**Document passage**
This happens for many gpx files but not all gpx files. I'm not sure what to do about this. I don't have any control over how the files are generated. Viking and QGIS are able to read them without a problem.

I'm using Geopandas version 0.5.0 and Shapely version 1.7a1.

I can reproduce this problem by using fiona and shapely directly, like this:

>>> import fiona
>>> import shapely.geometry
>>> layer = fiona.open('20190530.gpx', layer='tracks')
>>> data = {'type': 'MultiLineString', 'coordinates': layer[0]['geometry']['coordinates']}
>>> shp = shapely.geometry.shape(data)
Traceback (most recent call last):
  File "shapely/speedups/_speedups.pyx", line 86, in shapely.speedups._speedups.geos_linestring_from_py
AttributeError: 'list' object has no attribute '__array_interface__'

During handling of the above exception, another exception occurred:

Traceback (most recent call last):
  File "<stdin>", line 1, in <module>
  File "/home/lars/.local/share/virtualenvs/gps-TT0qNP_P/lib/python3.7/site-packages/shapely/geometry/geo.py", line 42, in shape
    return MultiLineString(ob["coordinates"])
  File "/home/lars/.local/share/virtualenvs/gps-TT0qNP_P/lib/python3.7/site-packages/shapely/geometry/multilinestring.py", line 52, in __init__
    self._geom, self._ndim = geos_multilinestring_from_py(lines)
  File "/home/lars/.local/share/virtualenvs/gps-TT0qNP_P/lib/python3.7/site-packages/shapely/geometry/multilinestring.py", line 134, in geos_multilinestring_from_py
    geom, ndims = linestring.geos_linestring_from_py(obs[l])

**Job**
Name every software program or library mentioned in the prose sentences of the gpx post, leaving out the code and traceback lines. The listing comes from a separate source and has no connection to the gpx post.

**Stored dataset listing**
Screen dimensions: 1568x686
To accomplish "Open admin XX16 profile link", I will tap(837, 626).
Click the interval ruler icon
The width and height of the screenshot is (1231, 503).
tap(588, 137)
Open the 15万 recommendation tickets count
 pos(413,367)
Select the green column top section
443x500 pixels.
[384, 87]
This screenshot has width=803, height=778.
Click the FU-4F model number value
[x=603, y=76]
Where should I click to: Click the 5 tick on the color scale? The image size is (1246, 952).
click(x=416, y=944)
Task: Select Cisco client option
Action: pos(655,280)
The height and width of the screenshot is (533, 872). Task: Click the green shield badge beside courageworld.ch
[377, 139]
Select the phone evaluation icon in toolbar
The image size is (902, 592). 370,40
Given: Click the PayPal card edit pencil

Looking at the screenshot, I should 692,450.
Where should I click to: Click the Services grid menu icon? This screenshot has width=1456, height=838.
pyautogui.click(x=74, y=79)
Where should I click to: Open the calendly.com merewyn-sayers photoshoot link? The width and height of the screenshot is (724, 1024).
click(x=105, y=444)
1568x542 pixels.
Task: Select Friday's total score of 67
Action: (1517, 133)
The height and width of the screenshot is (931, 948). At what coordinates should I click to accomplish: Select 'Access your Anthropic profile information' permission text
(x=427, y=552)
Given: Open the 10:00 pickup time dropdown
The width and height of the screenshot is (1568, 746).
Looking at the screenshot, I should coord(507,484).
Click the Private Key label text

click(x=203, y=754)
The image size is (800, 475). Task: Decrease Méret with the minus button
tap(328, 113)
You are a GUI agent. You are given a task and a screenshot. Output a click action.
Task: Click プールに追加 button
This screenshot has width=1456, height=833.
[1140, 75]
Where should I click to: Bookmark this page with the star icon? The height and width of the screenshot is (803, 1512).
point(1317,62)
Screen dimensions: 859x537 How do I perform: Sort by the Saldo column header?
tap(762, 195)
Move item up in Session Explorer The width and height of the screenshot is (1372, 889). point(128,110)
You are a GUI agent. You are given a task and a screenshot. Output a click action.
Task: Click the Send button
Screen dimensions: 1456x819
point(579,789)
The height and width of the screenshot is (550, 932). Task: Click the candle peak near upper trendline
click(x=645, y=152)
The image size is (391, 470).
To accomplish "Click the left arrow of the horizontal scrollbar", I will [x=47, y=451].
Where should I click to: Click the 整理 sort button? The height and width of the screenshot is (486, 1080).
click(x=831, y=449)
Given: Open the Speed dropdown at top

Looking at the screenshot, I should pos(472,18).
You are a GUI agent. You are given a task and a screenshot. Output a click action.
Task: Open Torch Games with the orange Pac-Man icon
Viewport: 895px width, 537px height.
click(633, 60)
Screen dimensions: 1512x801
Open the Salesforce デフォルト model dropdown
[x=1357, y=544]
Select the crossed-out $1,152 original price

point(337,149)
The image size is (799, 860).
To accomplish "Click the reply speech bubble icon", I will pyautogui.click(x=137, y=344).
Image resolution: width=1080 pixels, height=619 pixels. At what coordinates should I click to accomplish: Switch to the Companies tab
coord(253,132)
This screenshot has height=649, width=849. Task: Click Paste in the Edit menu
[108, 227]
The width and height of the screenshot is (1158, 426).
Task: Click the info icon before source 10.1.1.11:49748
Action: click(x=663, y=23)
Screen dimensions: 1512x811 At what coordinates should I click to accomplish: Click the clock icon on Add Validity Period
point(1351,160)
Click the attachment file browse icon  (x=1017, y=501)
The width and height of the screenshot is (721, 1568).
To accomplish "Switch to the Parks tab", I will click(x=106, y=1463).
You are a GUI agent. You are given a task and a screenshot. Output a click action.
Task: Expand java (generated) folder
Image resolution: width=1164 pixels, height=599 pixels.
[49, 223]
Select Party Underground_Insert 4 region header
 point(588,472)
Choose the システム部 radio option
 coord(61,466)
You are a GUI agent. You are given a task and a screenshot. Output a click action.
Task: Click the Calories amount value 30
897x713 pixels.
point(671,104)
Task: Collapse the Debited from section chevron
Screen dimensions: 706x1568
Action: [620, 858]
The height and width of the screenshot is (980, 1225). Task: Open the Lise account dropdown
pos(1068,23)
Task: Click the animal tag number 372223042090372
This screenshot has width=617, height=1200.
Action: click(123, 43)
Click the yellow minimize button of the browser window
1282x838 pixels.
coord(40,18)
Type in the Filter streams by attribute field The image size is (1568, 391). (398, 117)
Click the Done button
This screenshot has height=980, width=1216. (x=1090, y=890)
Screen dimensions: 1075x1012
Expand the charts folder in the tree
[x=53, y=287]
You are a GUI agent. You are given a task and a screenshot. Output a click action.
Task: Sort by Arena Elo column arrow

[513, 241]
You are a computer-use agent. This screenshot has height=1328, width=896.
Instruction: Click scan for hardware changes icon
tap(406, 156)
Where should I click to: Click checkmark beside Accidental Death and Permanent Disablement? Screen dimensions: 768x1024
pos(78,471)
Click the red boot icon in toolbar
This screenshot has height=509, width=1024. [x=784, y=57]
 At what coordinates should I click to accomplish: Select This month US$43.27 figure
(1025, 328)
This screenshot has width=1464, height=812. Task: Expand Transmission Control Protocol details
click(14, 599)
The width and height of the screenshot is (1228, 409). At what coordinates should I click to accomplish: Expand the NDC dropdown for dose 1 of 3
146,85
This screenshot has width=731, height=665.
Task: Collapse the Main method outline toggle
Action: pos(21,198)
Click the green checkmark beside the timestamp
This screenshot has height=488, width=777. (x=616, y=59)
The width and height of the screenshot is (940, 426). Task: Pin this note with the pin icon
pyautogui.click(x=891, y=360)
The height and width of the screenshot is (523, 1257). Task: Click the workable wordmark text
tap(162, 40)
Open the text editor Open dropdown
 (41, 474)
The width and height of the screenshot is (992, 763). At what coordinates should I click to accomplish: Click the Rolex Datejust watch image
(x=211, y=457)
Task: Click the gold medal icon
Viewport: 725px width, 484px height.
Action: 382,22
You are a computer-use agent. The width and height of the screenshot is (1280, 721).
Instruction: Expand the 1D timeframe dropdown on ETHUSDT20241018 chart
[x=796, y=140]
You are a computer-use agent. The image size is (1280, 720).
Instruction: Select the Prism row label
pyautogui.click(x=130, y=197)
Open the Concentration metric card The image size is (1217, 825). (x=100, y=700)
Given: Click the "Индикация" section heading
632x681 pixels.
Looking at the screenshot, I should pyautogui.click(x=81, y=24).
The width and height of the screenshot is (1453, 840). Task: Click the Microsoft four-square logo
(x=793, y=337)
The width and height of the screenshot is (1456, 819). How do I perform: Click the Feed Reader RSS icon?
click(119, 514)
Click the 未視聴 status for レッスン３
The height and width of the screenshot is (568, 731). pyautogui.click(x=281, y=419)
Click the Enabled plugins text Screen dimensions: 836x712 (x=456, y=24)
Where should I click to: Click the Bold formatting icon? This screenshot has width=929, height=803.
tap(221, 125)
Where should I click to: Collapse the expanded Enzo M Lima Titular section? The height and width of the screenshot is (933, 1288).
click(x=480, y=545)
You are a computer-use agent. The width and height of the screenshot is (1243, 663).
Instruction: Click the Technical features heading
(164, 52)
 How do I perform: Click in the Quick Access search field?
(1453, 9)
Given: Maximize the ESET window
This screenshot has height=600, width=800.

**Answer below**
Viking, QGIS, Geopandas, Shapely, fiona